Should teachers be able to send home notes to parents that touch on the more "intimate" aspects of a child's growth? Such as, you know, putting a sports bra or some deodorant on a young kid? That's the question asked by a mother on the Mouthy Housewives blog on The Huffington Post. Laments the mom:
My daughter is 9-years-old! I am NOT going to give her a complex about her teeny tiny boobs or a little bit of sweat. I don't think it is the teacher's place AT ALL to bring up bras and deodorant. In my opinion, it is a parenting issue.
Woah, hold up, lady! Let's go over the facts here before you send your braless child to school to stink up the classroom.

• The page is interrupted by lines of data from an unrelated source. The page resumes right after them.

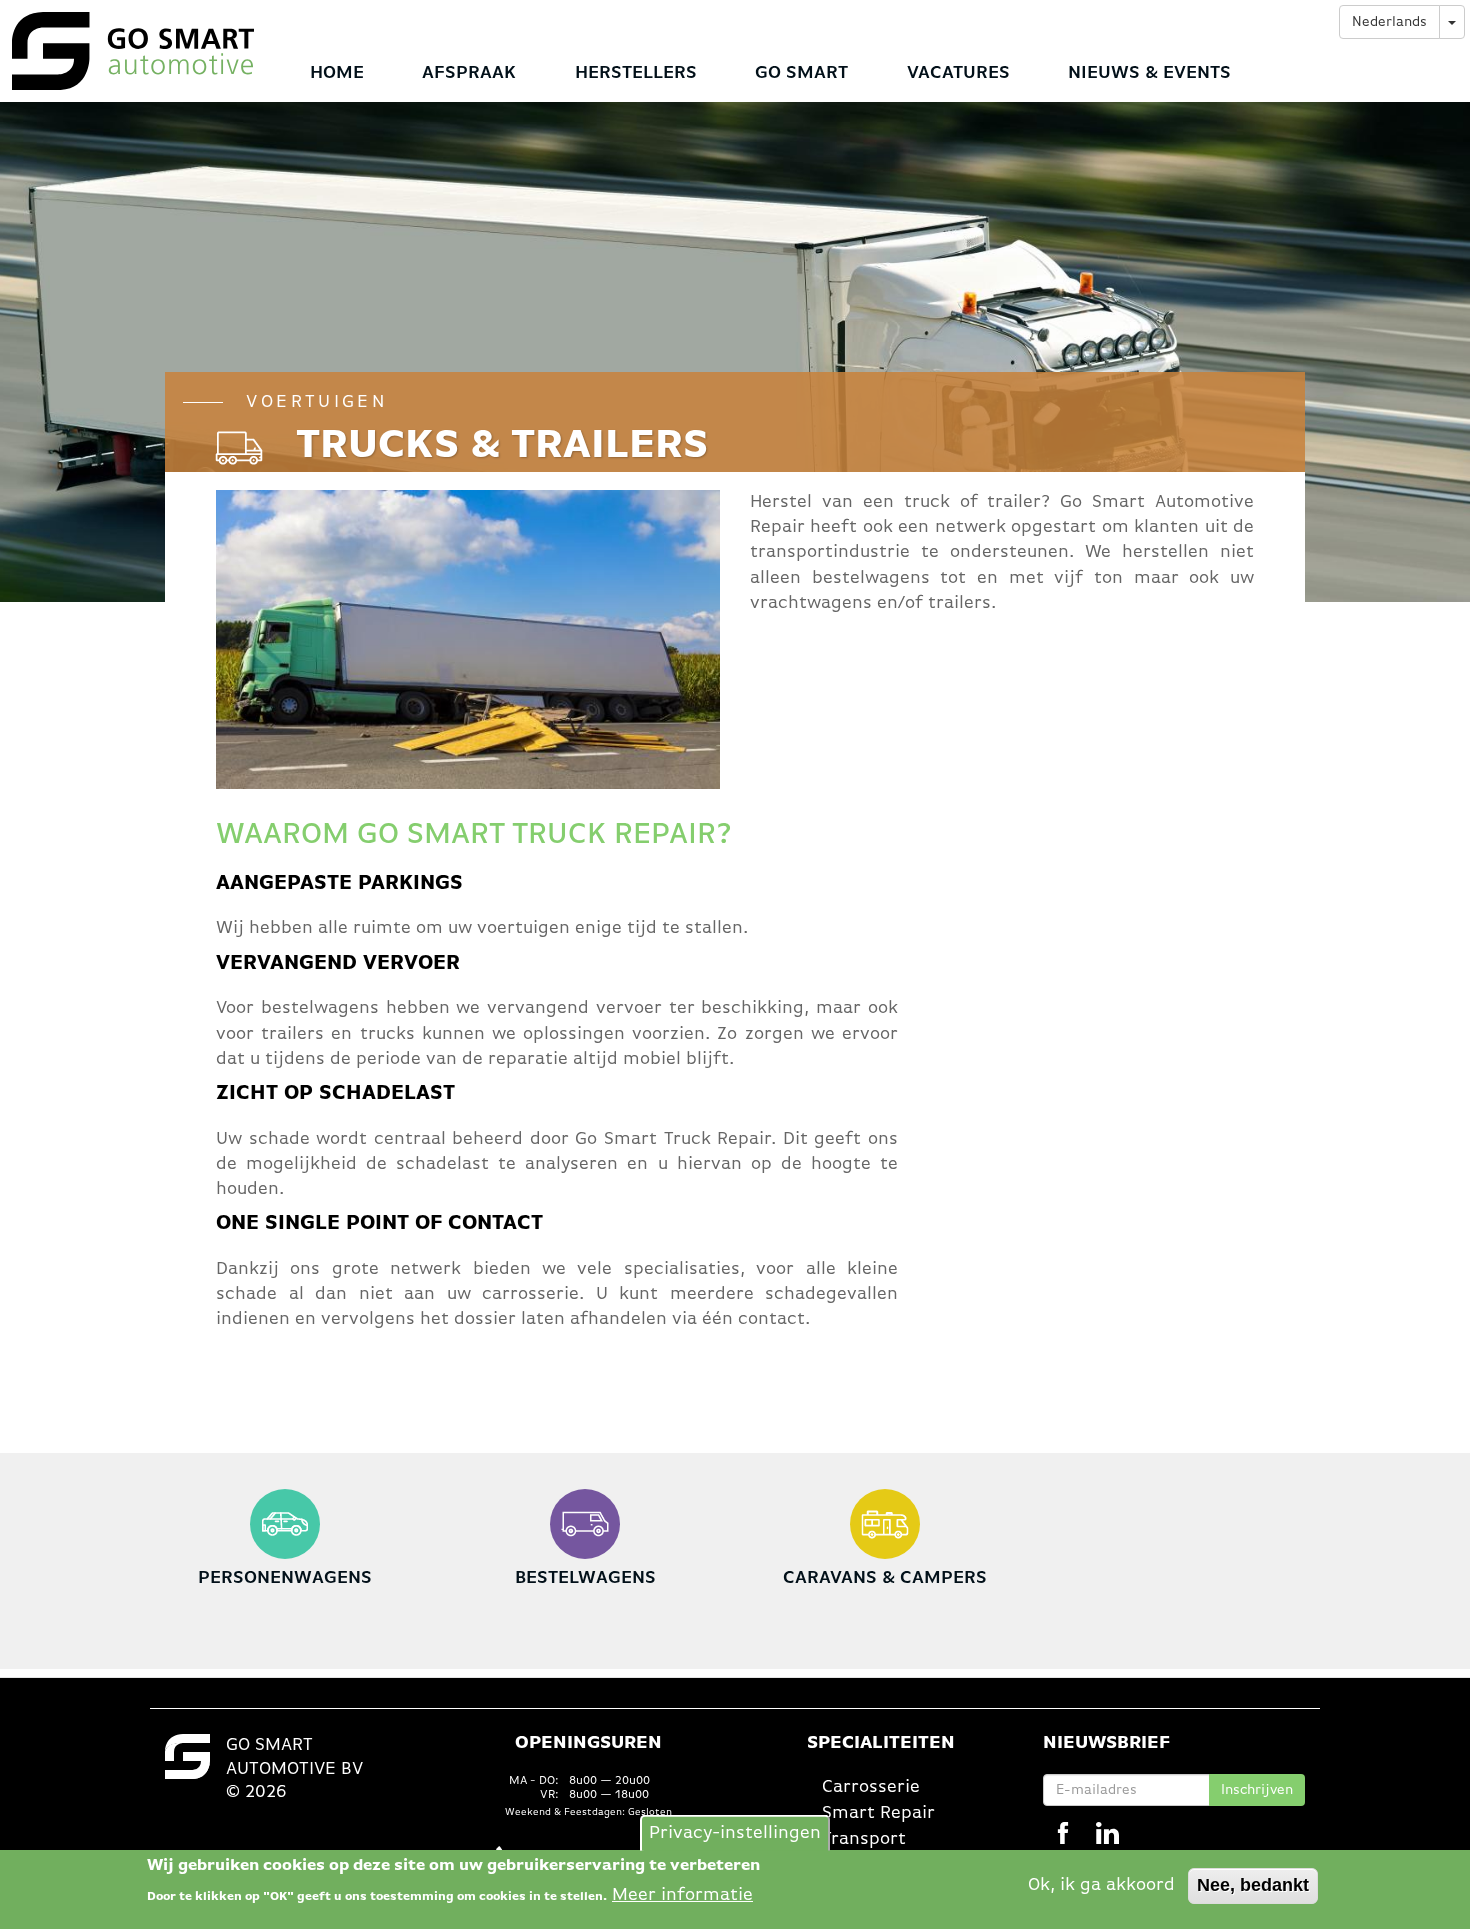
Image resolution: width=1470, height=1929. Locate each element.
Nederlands (1389, 22)
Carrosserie (871, 1787)
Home (337, 73)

Your 9-year-old darling is spending eight hours or longer with people who are NOT YOU. You see your daughter when she wakes up, right after a bath or shower, and when she gets home, which is probably right before she bathes or showers. You aren't gonna get the full blast of middle-of-the-day or after-recess underarm perfume like her teachers and other students are.
Sorry, but a 9-year-old is not too young to be introduced to the rituals of womanhood -- not today, when girls are hitting puberty younger and younger. If your daughter gets her period at school and her teacher writes a note asking you to make sure that she has pads, are you going to squawk and cry, "Not my 9-year-old!" Hello?
Nobody is saying to teach your kid to be ashamed of her body. I don't think a bra (if needed) or a swipe of deodorant is any more encouraging a child to be ashamed of her body than is a good scrubbing with a bar of soap or flossing or brushing of teeth. It's basic hygiene and body care.
Additionally, the teacher who sent the note home to the touchy mom was pregnant -- which is WHY she suggested deodorant for those who might need it. Because she doesn't want to puke in the classroom if she gets nausceous from your child's aroma (which I'm sure charms your nose, but probably not everyone's). She's there to teach your kids. Get it?
Must we make everything tiny request into a big stink, parents? If your kid would be traumatized by a little deodorant, then I have no idea how he or she is going to get through the real trials and tribulations of life. Phew!
Should teachers be able to request that kid's put on deodorant?